### DOCUMENT EXCERPT
BEGIN

# 165 yard shot with a handgun?



## Grenadier (Aug 7, 2012)

Great story, about how a gun owner possibly saved a police officer's life, by taking out the perp at 165 yards, using a handgun.  

http://www.guns.com/texas-gun-owner-shoot-out-10236.html


----------



## seasoned (Aug 7, 2012)

Finally a positive news story about gun ownership.

Thanks for posting......................


----------



## ballen0351 (Aug 7, 2012)

That's one heck of a shot.  I'm going to try that to see if I can hit targets at that range with a handgun


----------



## Grenadier (Aug 7, 2012)

With a single action trigger pull, a good set of sights, and a flat-shooting magnum load, it might not be so bad, as long as you have your calibrations in order.


----------



## clfsean (Aug 7, 2012)

I've done an ammo box at 100 yards walking it up to the target, but nothing like that.


----------



## oftheherd1 (Aug 7, 2012)

Grenadier said:


> With a single action trigger pull, a good set of sights, and a flat-shooting magnum load, it might not be so bad, as long as you have your calibrations in order.



And he evidently did.

Good he was there.  And yes, thanks for a positive gun story.


----------



## Takai (Aug 7, 2012)

Just another reason to not mess with Texans.


----------



## Bill Mattocks (Aug 8, 2012)

I'm not taking anything away from the story or the citizen involved, but I suspect there's a bit of Texas-sized exaggeration involved.

Under optimum conditions, firing a 44 magnum JHP from a rifle with optimum muzzle velocity, you're looking at something in the neighborhood of 6 to 8 inches of bullet drop by 100 yards.  Past that, I don't know, but at a rough guess, I'd think he'd have to be holding something like 12 inches high at the range he was claiming to be hitting at.

END

### GIVEN DATA

BEGIN

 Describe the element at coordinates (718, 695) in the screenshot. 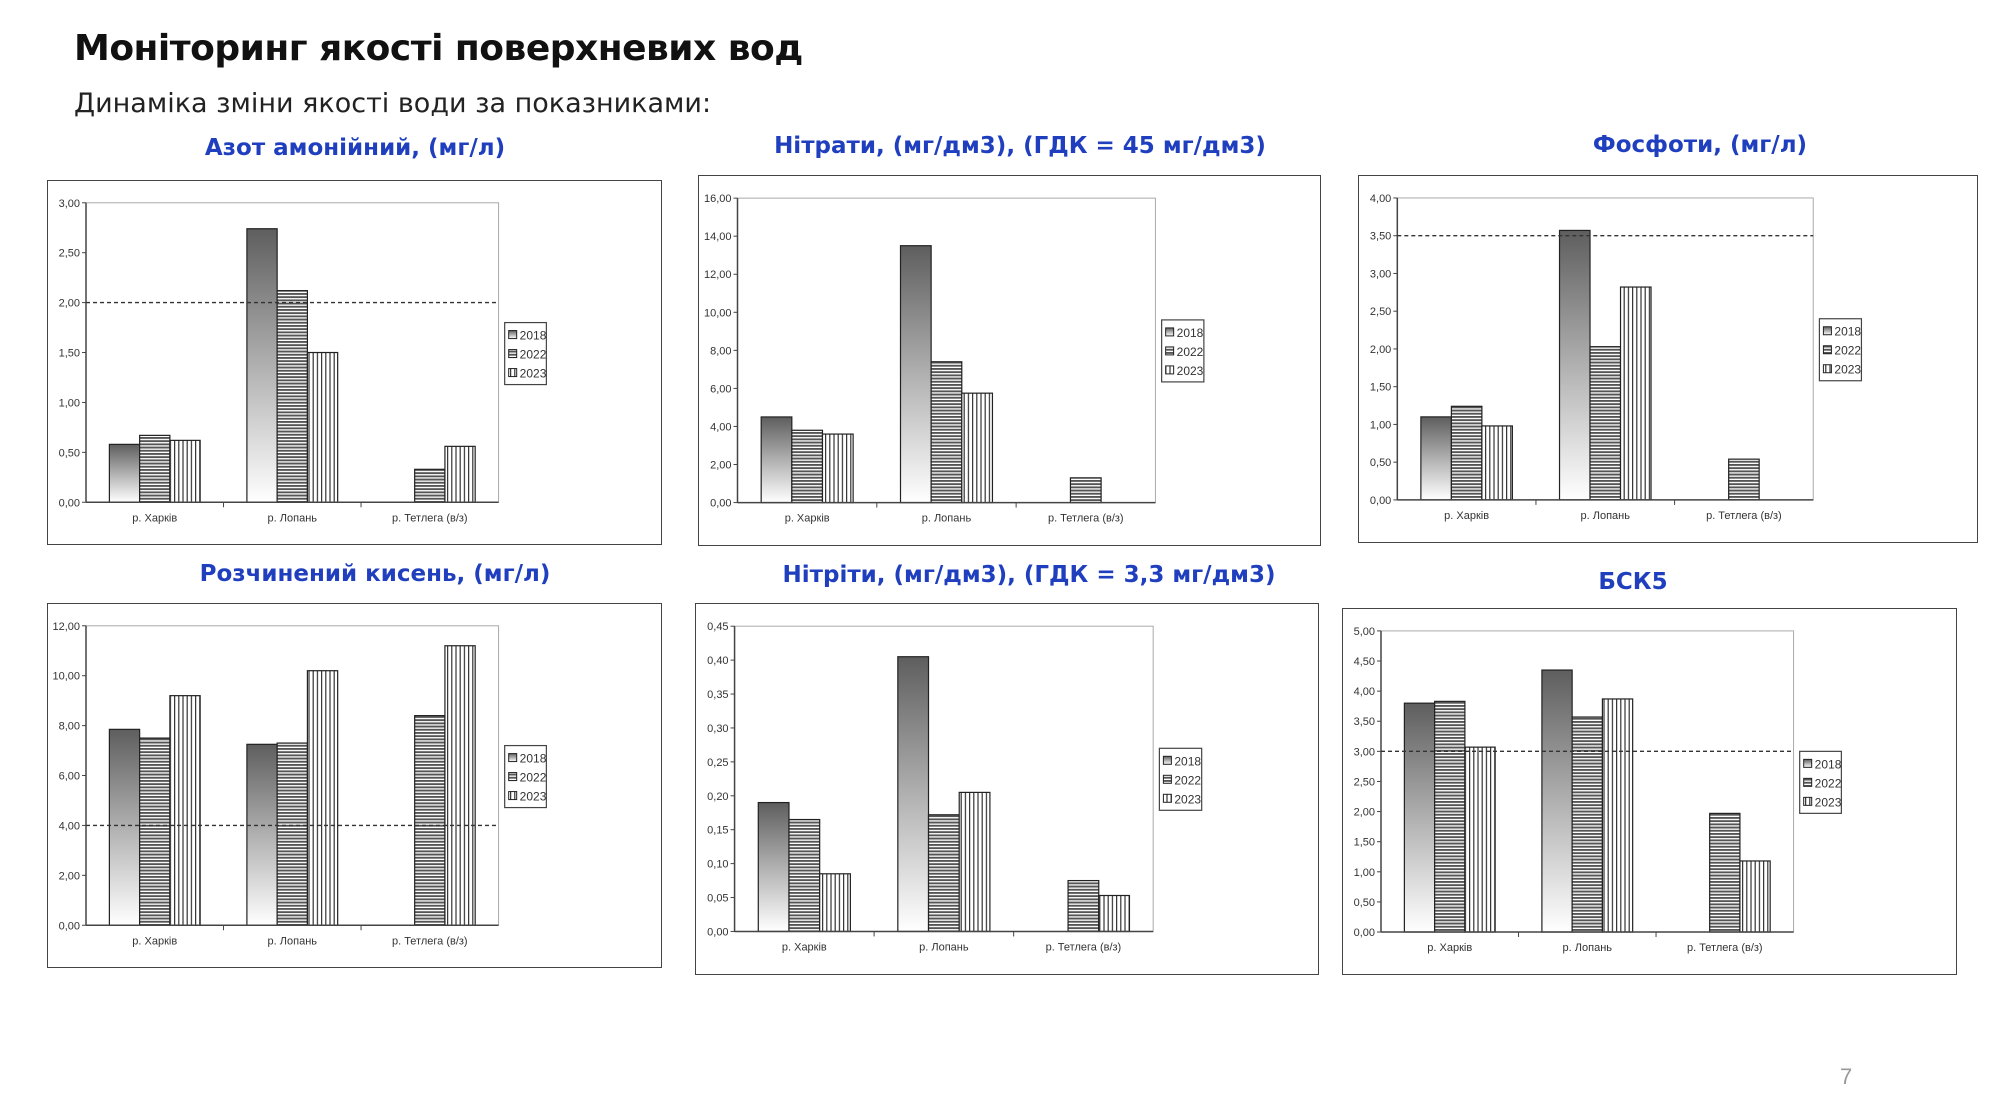

I see `y-tick-label: 0,35` at that location.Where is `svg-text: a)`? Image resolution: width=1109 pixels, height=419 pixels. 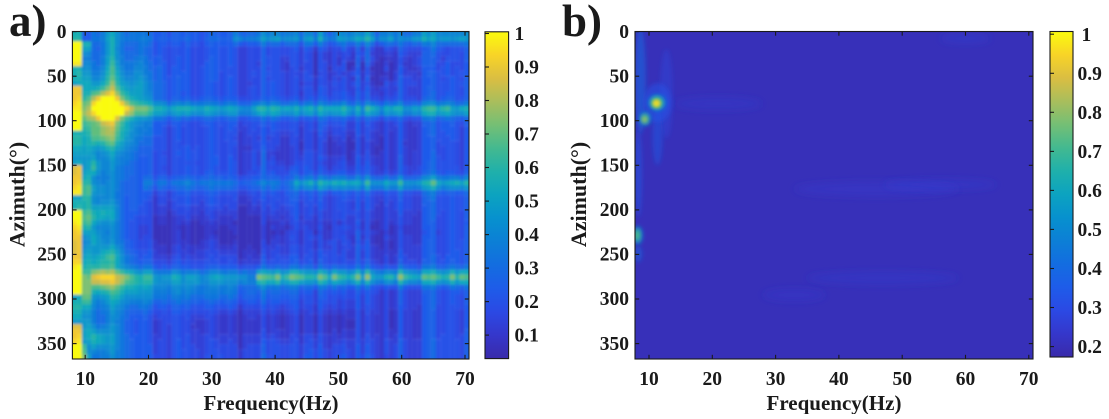 svg-text: a) is located at coordinates (28, 23).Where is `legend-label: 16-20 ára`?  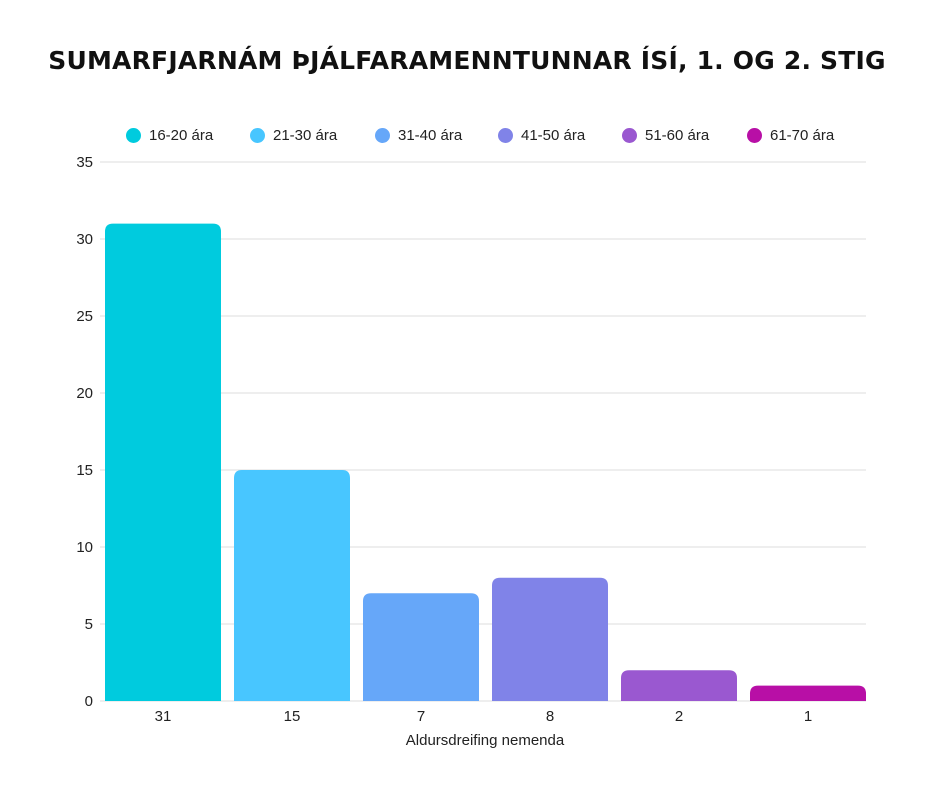 legend-label: 16-20 ára is located at coordinates (182, 135). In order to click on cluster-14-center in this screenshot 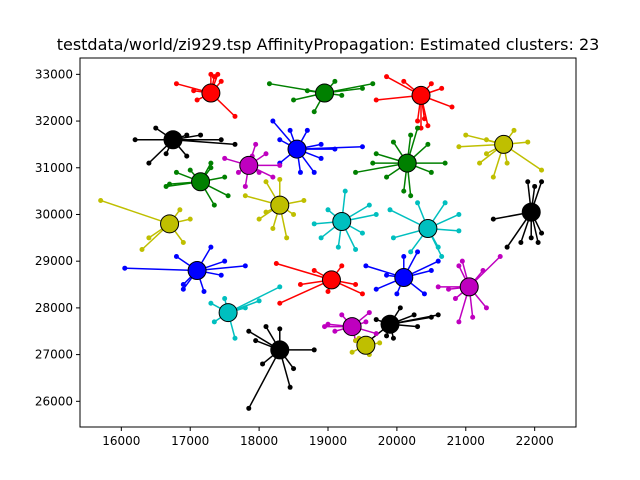, I will do `click(197, 271)`.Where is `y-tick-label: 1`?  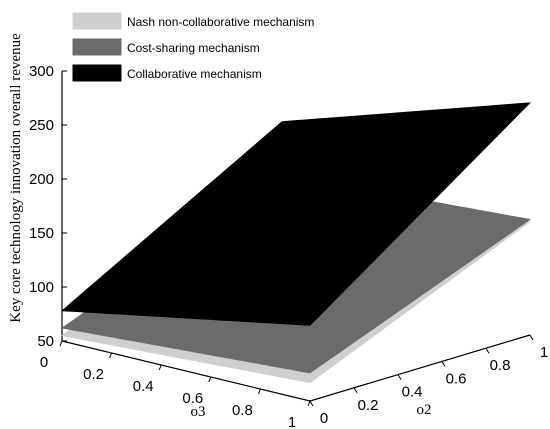
y-tick-label: 1 is located at coordinates (544, 352).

END

### PROMPT 1
In the handgun shot thread, repeat the passage starting with "## Takai (Aug" and going on through "Texas-sized exaggeration involved.".
### PROMPT 2
Name every distinct user who posted in the handgun shot thread.
### PROMPT 3
Answer these from the handgun shot thread:
(a) At what distance did the gun owner reportedly take out the perp?
(b) At what distance did clfsean hit an ammo box?
(c) How much bullet drop by 100 yards does Bill Mattocks give for a 44 magnum JHP fired from a rifle?
Work only from the thread about the 165-yard handgun shot, and leave the data aside.

### WRITTEN RESPONSE 1
## Takai (Aug 7, 2012)

Just another reason to not mess with Texans.


----------



## Bill Mattocks (Aug 8, 2012)

I'm not taking anything away from the story or the citizen involved, but I suspect there's a bit of Texas-sized exaggeration involved.

### WRITTEN RESPONSE 2
Grenadier
seasoned
ballen0351
clfsean
oftheherd1
Takai
Bill Mattocks

### WRITTEN RESPONSE 3
(a) 165 yards
(b) 100 yards
(c) About 6 to 8 inches